## What the exercise asks
Set the data down once more, exactly as it is written.

[Collected data entries]
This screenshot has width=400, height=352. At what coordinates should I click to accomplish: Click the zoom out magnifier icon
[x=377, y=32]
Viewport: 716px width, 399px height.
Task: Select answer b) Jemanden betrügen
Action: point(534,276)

## Output
This screenshot has width=400, height=352. At what coordinates should I click to accomplish: Click the zoom out magnifier icon
[x=377, y=32]
Viewport: 716px width, 399px height.
Task: Select answer b) Jemanden betrügen
Action: point(534,276)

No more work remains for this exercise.